*** Opening Selected text ***
Personal information
- Full name: Domonic Paul William Bedggood
- Born: 18 September 1994 (age 31) Gold Coast, Queensland, Australia
- Height: 172 cm (5 ft 8 in)

Sport
- Country: Australia

Medal record
Men's diving
Representing Australia
World Championships
| Gold medal – first place | 2024 Doha | 3 m mixed synchro |
| Silver medal – second place | 2023 Fukuoka | 3 m mixed synchro |
| Bronze medal – third place | 2015 Kazan | 10 m mixed synchro |
Commonwealth Games
| Gold medal – first place | 2014 Glasgow | 10 m synchro |
| Gold medal – first place | 2018 Gold Coast | 10 m platform |
| Bronze medal – third place | 2018 Gold Coast | 3 m synchro |
| Bronze medal – third place | 2018 Gold Coast | 10 m synchro |
| Bronze medal – third place | 2022 Birmingham | 10 m synchro |

= Domonic Bedggood =

Australian diver

Domonic Paul William Bedggood (born 18 September 1994) is an Australian diver. He was a gold medallist at the 2014 and 2018 Commonwealth Games. He represented Australia at the 2016 Summer Olympics and 2024 Summer Olympics.
*** Closing Selected text ***
• _Task list_
a: According to the diver's profile, at which Commonwealth Games did Bedggood win gold in the 10 m platform?
b: Please write out the part of the diver's profile starting at "Domonic Paul William Bedggood (born" and ending at "2024 Summer Olympics.".
*** Opening Records provided ***
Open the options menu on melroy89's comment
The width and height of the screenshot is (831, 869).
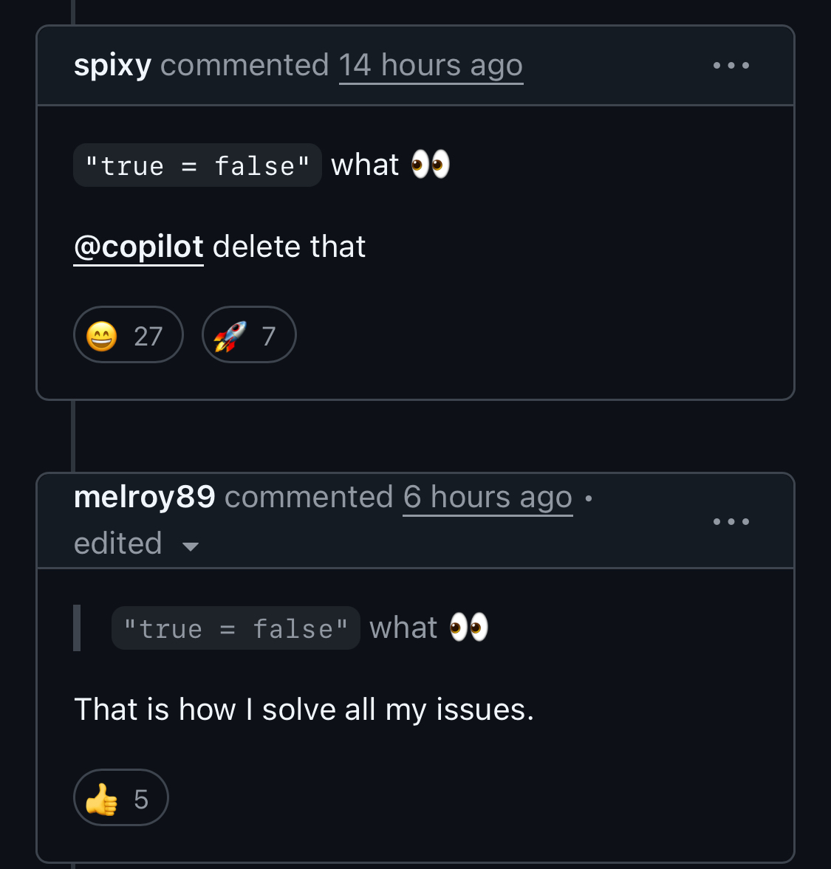pyautogui.click(x=731, y=521)
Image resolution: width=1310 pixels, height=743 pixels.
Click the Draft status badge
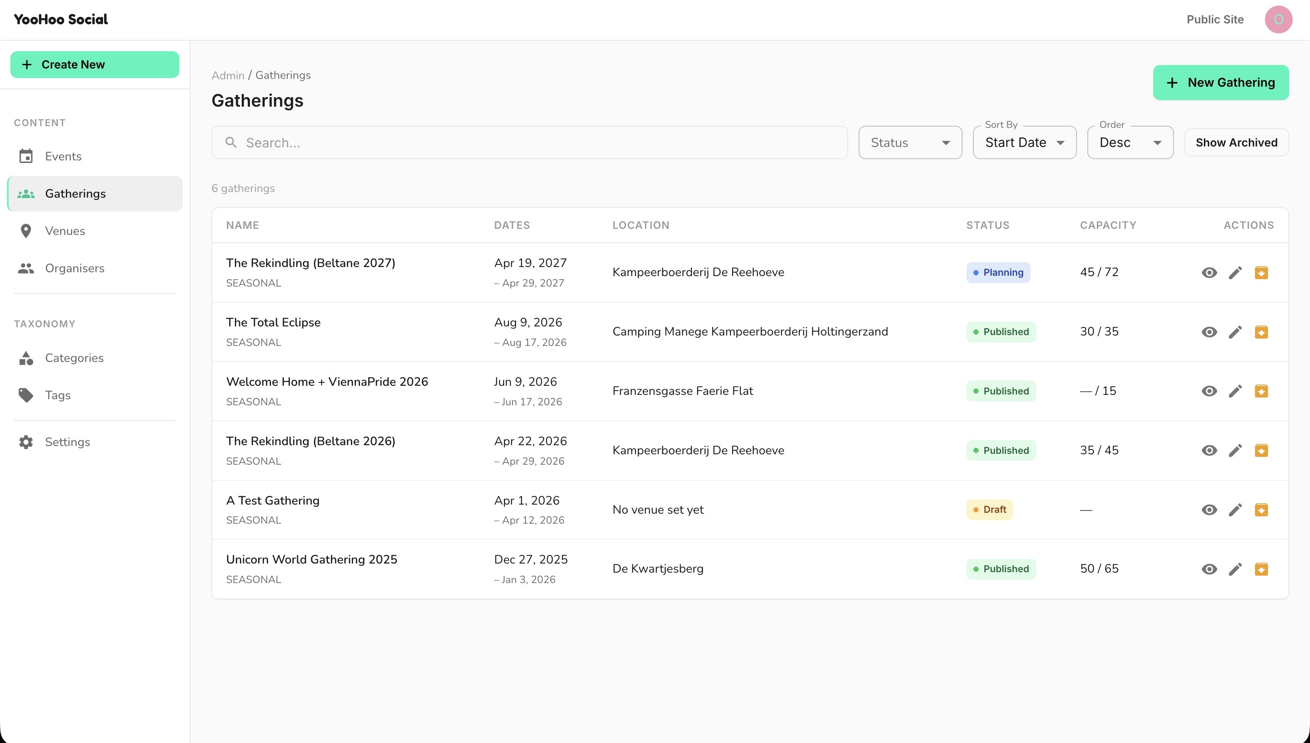pyautogui.click(x=989, y=510)
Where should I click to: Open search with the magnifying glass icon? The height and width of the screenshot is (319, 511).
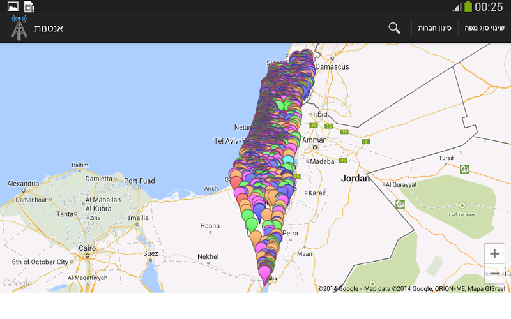(x=395, y=28)
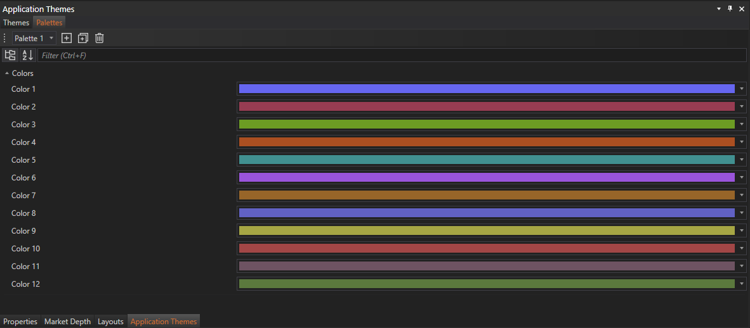Open the panel options arrow in header
Image resolution: width=750 pixels, height=328 pixels.
click(x=719, y=9)
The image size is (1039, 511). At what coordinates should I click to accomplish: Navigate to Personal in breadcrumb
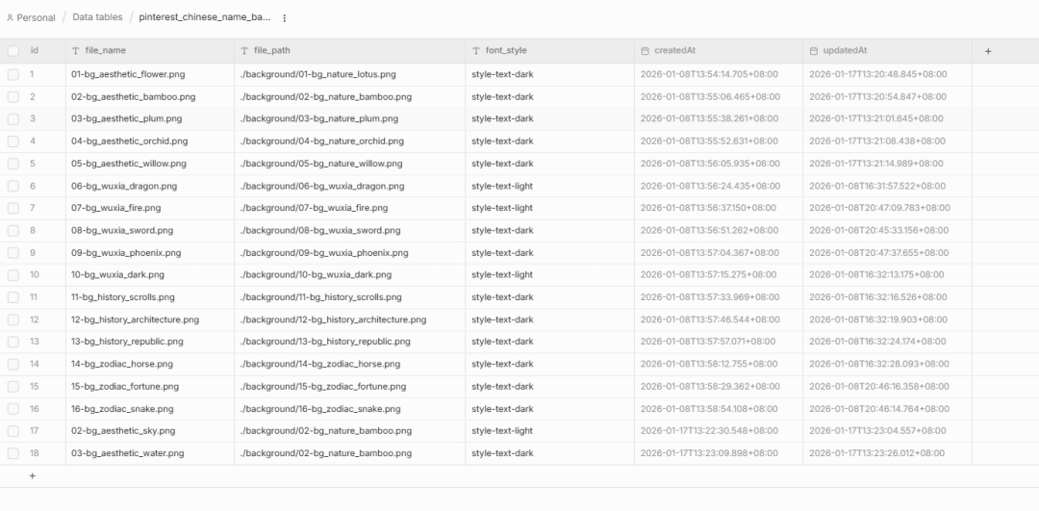click(36, 18)
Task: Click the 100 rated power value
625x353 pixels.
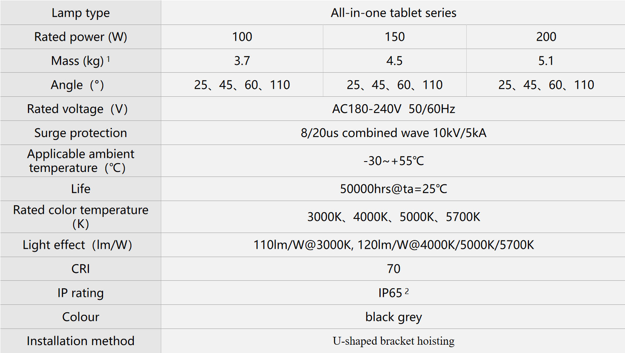Action: (x=242, y=37)
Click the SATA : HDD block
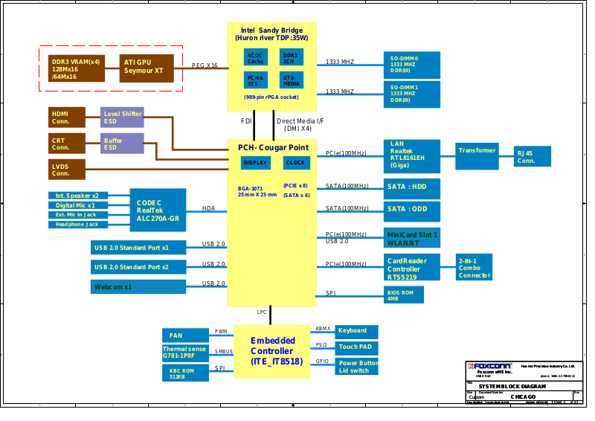This screenshot has width=595, height=421. [411, 186]
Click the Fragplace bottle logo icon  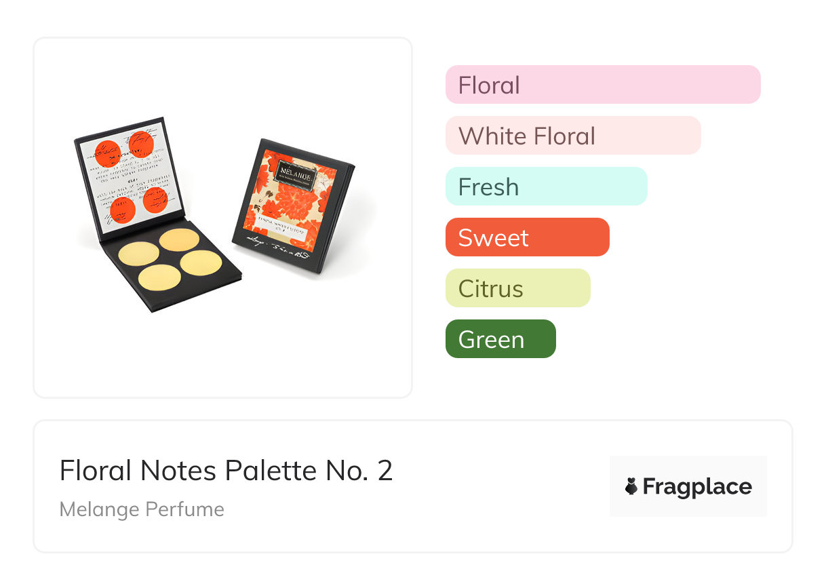631,486
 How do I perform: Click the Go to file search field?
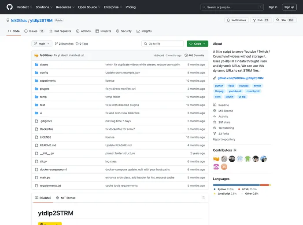pyautogui.click(x=163, y=44)
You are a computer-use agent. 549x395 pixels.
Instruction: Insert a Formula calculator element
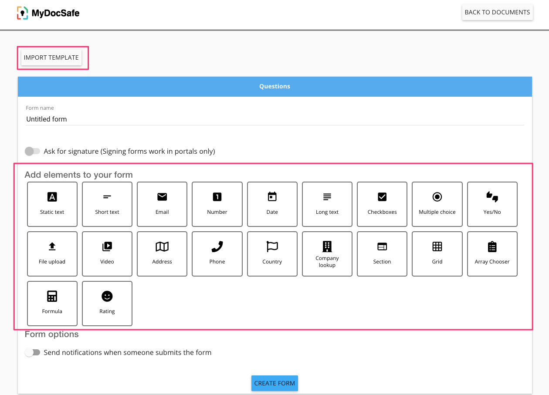pyautogui.click(x=52, y=303)
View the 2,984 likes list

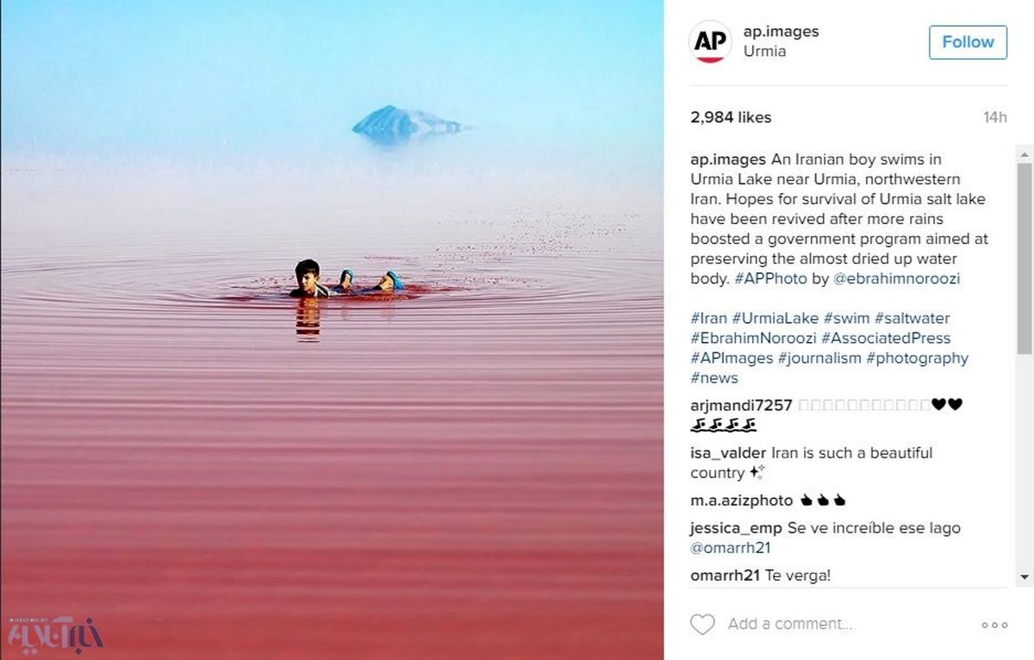click(x=731, y=117)
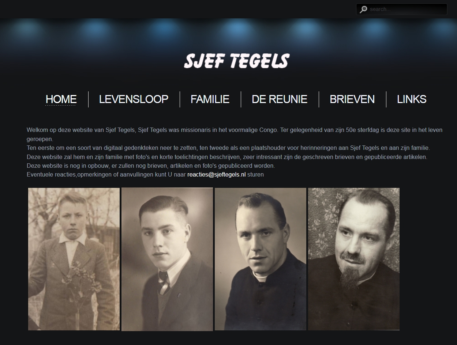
*** Closing Records provided ***
• _Solutions to each task_
a: The 2018 Commonwealth Games on the Gold Coast.

b:
Domonic Paul William Bedggood (born 18 September 1994) is an Australian diver. He was a gold medallist at the 2014 and 2018 Commonwealth Games. He represented Australia at the 2016 Summer Olympics and 2024 Summer Olympics.